On July 7, 2021, he started the second game of a double-header against the Milwaukee Brewers, pitching the first four innings. Stock was placed on the 60-day injured list on July 23 after suffering a right hamstring strain. Stock made 3 starts for the Mets, going 0–2 with an 8.00 ERA and 9 strikeouts. With Syracuse, in four starts he was 1-0 with a 2.87 ERA. On October 29, Stock elected free agency.

===Doosan Bears===
On January 4, 2022, Stock signed a one-year, $500,000 contract with the Doosan Bears of the KBO League. Stock started 29 games for Doosan, logging a 9–10 record and 3.60 ERA with 138 strikeouts in 165 innings pitched. He became a free agent after the season.

===Milwaukee Brewers===
On January 26, 2023, Stock signed a minor league contract with the Milwaukee Brewers. He began the year pitching for the Triple-A Nashville Sounds. In 11 games (4 starts), he struggled to an 0–3 record and 8.22 ERA with 19 strikeouts in 23 innings of work.

===Long Island Ducks===
On June 16, 2023, Stock signed with the Long Island Ducks of the Atlantic League of Professional Baseball. He threw a no-hitter against the Southern Maryland Blue Crabs on July 18. In 16 starts for Long Island, Stock registered a 9–4 record and 4.40 ERA with 92 strikeouts across 102 1/3 innings pitched.

===Tecolotes de los Dos Laredos===
On February 13, 2024, Stock signed with the Tecolotes de los Dos Laredos of the Mexican League. In 19 starts for Dos Laredos, he posted a 9–4 record and 3.38 ERA with 104 strikeouts, second-most in the Mexican League, across 98 2/3 innings pitched, with the lowest rate of home runs per nine innings pitched (0.2) in the league. He came in fifth in the voting for pitcher of year in the Mexican Baseball League, won by Trevor Bauer.

====Naranjeros de Hermosillo====
Stock next played for Naranjeros de Hermosillo in the Mexican Pacific Winter League. In the 2024-25 winter league season, he was 10-2 with a 1.60 ERA, as in 84 1/3 innings he gave up 53 hits and struck out 78 batters over 14 starts. He led the league in wins, ERA, and strikeouts. He became the first Naranjeros pitcher to win the pitching Triple Crown.

===Boston Red Sox (second stint)===
On January 14, 2025, Stock signed a minor league contract with the Boston Red Sox, with an invitation to spring training. After two scoreless appearances for the Triple-A Worcester Red Sox, Boston added Stock to their active roster on April 7. He tossed two innings against the Toronto Blue Jays that day, allowing one run on three hits with one walk. Stock was designated for assignment by Boston the following day. He cleared waivers and was sent outright to Worcester on April 10. On June 7, the Red Sox added Stock back to their active roster. He allowed two runs in 2/3 of an inning pitched against the New York Yankees on June 8, and was designated for assignment the following day. Stock was sent outright to Worcester after clearing waivers on June 11. For the season with Worcester, in 2025 he was 5-4 with 3.92 ERA, as in 19 games (15 starts) he pitched 85 innings in which he struck out 96 batters. He was released by the Red Sox organization on August 11.

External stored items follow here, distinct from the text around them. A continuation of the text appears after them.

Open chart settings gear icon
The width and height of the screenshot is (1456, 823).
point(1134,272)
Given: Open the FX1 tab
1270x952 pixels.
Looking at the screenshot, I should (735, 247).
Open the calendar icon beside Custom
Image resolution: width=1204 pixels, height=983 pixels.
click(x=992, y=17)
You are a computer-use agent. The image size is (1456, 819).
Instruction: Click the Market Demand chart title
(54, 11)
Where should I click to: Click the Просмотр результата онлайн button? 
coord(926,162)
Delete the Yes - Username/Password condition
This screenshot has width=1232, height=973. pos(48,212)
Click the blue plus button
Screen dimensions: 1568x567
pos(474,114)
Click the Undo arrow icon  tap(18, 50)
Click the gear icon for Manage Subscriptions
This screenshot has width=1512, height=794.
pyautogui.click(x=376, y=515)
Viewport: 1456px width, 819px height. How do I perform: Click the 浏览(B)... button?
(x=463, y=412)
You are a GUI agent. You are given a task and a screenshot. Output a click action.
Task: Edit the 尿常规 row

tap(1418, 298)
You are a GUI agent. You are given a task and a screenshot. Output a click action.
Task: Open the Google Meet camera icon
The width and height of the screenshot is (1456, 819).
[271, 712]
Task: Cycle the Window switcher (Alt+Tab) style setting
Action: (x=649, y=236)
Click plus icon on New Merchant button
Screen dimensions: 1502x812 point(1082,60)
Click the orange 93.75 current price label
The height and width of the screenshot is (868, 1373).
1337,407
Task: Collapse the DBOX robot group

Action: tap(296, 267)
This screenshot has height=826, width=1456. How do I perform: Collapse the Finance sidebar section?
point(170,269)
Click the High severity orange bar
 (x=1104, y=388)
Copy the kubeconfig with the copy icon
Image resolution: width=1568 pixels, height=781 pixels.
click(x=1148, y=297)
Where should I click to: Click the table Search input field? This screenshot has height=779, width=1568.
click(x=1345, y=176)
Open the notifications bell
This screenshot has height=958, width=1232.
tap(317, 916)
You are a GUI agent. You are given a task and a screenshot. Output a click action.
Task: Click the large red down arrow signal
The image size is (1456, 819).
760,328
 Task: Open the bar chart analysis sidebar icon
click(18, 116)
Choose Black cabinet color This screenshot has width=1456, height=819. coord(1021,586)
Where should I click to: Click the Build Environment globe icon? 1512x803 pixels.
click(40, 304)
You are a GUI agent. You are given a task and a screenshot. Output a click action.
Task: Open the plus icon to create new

===New York Mets (second stint)===
On November 25, 2025, Stock signed a minor league contract with the New York Mets. On March 8, 2026, it was announced that Stock would require surgery to address arterial thoracic outlet syndrome. Upon returning to health, he recorded a 2.91 ERA with 31 strikeouts across eight appearances (six starts) for the High–A Brooklyn Cyclones and Triple–A Syracuse Mets. On August 2, the Mets selected Stock's contract, adding him to their active roster. That day, in the third MLB start of his career, Stock pitched a career-high five innings against the Miami Marlins. He gave up one run, on three hits and no walks.

==Team Israel==

Stock played for Team Israel in the 2023 World Baseball Classic. He earned one save and made one start, taking the loss.

He was expected to pitch for Israel in the 2026 World Baseball Classic but was removed from the roster prior to the tournament due to shoulder discomfort.

==Personal life==
Stock is married to Sara Stock (née Krutewicz), whom he met on a blind date when she was on spring break in Palm Beach while Stock was in the area for Cardinals spring training.